Em conversa com a coluna no fim das atividades presenciais da Betesda, há um ano, ele afirmou que eles não estavam dispostos a sacrificar os ensinamentos de Deus e a saúde dos próprios fiéis em nome de preservar a igreja da insolvência financeira.

"Na Betesda, sempre tivemos um discurso de que a vida é mais importante do que doutrina. E chegamos num ponto de colocarmos à prova aquilo que sempre falamos, da centralidade da vida e da relativização de ritos, doutrinas, dogmas e tudo aquilo que mantem o exercício religioso", conclui Ricardo Gondim. "Pagando o preço de ser coerente e leal ao discurso."

Enquanto os grandes templos contam com pé direito alto, grandes janelas e espaço suficiente para distanciamento social, a maioria dos locais de culto nas periferias são pequenos, fechados e com potencial de se tornarem covidários.
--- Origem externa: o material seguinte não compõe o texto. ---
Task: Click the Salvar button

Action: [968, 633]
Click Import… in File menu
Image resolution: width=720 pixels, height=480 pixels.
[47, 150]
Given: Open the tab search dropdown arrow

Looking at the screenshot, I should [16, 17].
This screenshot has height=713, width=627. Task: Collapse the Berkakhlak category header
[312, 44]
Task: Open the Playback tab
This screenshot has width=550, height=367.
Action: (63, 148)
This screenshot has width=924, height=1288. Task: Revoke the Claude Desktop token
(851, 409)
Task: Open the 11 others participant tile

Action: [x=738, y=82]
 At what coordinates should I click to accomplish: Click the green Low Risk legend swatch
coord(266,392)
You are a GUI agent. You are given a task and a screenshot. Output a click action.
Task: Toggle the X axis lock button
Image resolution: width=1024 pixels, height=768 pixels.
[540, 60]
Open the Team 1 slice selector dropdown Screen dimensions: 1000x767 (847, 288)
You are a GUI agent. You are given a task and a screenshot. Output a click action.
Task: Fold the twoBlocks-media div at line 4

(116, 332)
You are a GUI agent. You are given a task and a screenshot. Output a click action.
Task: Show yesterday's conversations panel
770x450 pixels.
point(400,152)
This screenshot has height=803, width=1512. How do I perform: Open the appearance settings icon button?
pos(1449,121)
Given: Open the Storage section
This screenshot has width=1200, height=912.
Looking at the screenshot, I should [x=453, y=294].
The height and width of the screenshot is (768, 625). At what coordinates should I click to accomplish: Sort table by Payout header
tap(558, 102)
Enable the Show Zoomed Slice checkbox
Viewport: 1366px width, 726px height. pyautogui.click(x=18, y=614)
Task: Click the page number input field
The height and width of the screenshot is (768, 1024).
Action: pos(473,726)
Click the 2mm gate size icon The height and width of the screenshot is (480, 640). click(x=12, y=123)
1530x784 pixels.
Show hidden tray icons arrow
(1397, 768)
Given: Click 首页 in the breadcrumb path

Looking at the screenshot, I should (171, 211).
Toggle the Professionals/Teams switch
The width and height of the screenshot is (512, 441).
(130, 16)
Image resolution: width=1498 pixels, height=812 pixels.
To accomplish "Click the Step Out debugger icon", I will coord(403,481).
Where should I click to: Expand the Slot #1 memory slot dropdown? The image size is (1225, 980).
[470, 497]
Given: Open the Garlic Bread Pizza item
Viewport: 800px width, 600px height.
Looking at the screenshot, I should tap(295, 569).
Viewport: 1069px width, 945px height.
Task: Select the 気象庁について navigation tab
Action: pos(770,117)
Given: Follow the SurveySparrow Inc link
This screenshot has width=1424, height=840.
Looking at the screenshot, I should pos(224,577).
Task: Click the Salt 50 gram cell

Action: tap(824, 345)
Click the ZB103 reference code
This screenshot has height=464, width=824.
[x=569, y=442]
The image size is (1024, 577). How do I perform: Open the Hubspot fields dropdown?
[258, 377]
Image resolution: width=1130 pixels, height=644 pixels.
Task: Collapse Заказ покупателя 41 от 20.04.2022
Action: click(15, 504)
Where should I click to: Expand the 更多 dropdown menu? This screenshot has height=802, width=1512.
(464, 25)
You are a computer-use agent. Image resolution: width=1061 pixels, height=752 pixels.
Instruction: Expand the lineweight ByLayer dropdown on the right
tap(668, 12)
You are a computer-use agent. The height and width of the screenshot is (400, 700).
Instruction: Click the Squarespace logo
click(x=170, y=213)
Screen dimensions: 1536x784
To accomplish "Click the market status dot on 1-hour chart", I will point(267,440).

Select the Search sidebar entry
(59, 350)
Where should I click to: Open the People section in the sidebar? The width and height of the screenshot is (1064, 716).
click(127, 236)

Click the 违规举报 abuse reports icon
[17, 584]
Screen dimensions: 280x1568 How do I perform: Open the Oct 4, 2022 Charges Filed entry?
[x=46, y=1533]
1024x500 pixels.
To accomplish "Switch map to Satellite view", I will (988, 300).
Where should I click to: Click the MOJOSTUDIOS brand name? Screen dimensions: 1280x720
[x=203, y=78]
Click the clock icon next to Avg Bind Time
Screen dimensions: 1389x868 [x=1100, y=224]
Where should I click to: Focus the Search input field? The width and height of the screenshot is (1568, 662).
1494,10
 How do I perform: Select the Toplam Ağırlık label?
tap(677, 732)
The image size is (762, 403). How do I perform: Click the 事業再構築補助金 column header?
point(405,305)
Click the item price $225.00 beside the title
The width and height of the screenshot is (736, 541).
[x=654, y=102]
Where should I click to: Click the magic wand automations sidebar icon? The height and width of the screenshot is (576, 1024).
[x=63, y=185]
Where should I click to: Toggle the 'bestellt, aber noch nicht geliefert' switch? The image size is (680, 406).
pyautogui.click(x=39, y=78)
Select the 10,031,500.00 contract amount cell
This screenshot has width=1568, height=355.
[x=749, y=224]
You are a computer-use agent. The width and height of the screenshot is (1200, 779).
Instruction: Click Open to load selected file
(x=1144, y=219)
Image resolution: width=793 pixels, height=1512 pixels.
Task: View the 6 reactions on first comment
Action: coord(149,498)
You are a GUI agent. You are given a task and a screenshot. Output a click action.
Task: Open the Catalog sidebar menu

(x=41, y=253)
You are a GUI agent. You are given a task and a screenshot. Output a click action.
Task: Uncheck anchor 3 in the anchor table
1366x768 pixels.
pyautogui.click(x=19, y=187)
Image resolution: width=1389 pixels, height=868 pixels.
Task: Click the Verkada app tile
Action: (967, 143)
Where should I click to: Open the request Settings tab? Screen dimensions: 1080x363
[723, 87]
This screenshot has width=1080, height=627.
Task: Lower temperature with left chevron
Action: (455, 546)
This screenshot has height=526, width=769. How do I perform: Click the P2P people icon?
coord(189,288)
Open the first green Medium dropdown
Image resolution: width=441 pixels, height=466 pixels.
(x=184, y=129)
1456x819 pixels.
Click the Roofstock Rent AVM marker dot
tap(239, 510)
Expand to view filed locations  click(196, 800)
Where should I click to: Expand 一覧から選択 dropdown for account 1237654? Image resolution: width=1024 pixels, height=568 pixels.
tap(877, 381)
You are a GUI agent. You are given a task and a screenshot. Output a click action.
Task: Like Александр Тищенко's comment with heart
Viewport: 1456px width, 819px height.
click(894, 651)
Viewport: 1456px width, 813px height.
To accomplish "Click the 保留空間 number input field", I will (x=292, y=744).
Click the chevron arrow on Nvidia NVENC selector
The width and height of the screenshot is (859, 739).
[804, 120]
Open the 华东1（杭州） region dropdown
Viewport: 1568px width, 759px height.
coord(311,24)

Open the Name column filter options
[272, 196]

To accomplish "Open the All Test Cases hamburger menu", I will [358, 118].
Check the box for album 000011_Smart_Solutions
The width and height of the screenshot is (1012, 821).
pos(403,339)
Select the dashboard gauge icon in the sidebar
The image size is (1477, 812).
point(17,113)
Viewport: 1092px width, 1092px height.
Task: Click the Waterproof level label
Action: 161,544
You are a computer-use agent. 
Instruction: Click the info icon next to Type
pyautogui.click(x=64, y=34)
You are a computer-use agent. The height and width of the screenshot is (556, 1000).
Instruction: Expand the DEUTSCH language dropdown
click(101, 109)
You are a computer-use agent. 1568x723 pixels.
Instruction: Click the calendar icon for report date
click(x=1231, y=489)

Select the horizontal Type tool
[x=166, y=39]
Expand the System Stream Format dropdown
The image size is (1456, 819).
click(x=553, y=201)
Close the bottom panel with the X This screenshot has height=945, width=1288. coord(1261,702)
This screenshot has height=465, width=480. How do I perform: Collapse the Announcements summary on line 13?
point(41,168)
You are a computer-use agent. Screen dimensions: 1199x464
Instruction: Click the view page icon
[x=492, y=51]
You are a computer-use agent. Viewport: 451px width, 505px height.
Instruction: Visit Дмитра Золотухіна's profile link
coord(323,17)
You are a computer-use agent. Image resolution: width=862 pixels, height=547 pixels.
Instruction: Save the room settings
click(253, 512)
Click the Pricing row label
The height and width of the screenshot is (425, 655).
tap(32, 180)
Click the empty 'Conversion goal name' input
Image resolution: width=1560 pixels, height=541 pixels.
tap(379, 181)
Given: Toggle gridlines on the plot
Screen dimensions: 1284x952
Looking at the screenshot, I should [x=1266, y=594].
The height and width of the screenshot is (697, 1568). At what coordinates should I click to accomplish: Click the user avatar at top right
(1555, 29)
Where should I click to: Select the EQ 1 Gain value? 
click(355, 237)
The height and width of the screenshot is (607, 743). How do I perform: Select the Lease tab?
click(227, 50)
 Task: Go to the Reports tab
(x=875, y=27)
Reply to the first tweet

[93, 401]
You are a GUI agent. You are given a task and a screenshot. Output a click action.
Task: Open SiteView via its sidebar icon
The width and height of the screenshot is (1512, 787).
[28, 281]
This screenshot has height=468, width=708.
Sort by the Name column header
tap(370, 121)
A participação em encontros religiosos é uma maneira de pessoas encontrarem algum conforto e reduzir o sofrimento em meio à prolongada pandemia. Contudo, no momento em que o Estado retrocede à fase vermelha e as internações atingem níveis alarmantes, a decisão de Doria levou à insatisfação do Centro de Contingência do Coronavírus, que assessora Doria.

Em entrevista ao UOL, o próprio coordenador-executivo do centro, João Gabbardo, deixou transparecer isso ao afirmar que "o ideal é que, se possível, as pessoas façam suas orações em casa".

Liberação das atividades religiosas insere-se na disputa com Bolsonaro

O decreto que considera como essenciais as atividades religiosas no Estado de São Paulo veio em um momento em que pesquisas apontam que o presidente da República, Jair Bolsonaro (sem partido), consolida o apoio de parte das denominações evangélicas como um dos pilares de seu mandato.

Instituições religiosas de qualquer natureza já haviam sido autorizadas a operar na pandemia pelo governo federal por terem sido enquadradas como atividade essencial, de acordo com o decreto presidencial 10.282, de 20 de março do ano passado.

Mas como Estados e municípios também têm competência para decidir sobre o que abre e o que não em quarentenas, a autorização dependia também deles.

No dia 26 de março de 2020, em uma situação sanitária muito melhor do que a atual, Doria adotava outro discurso. "Faço aqui um apelo como cidadão, como brasileiro e também como governador de São Paulo, para que os dirigentes de igrejas e que compreendem a dimensão da gravidade que temos sobretudo aqui no Estado de São Paulo e possam fazer seus cultos e encontros virtualmente", afirmou em uma coletiva.

Quase um ano depois, ao assinar o decreto, no dia 1º de março, o governador afirmou ao lado de líderes religiosos: "Esperança, fé e oração, com vacinas, vamos vencer a covid. Viva a vida".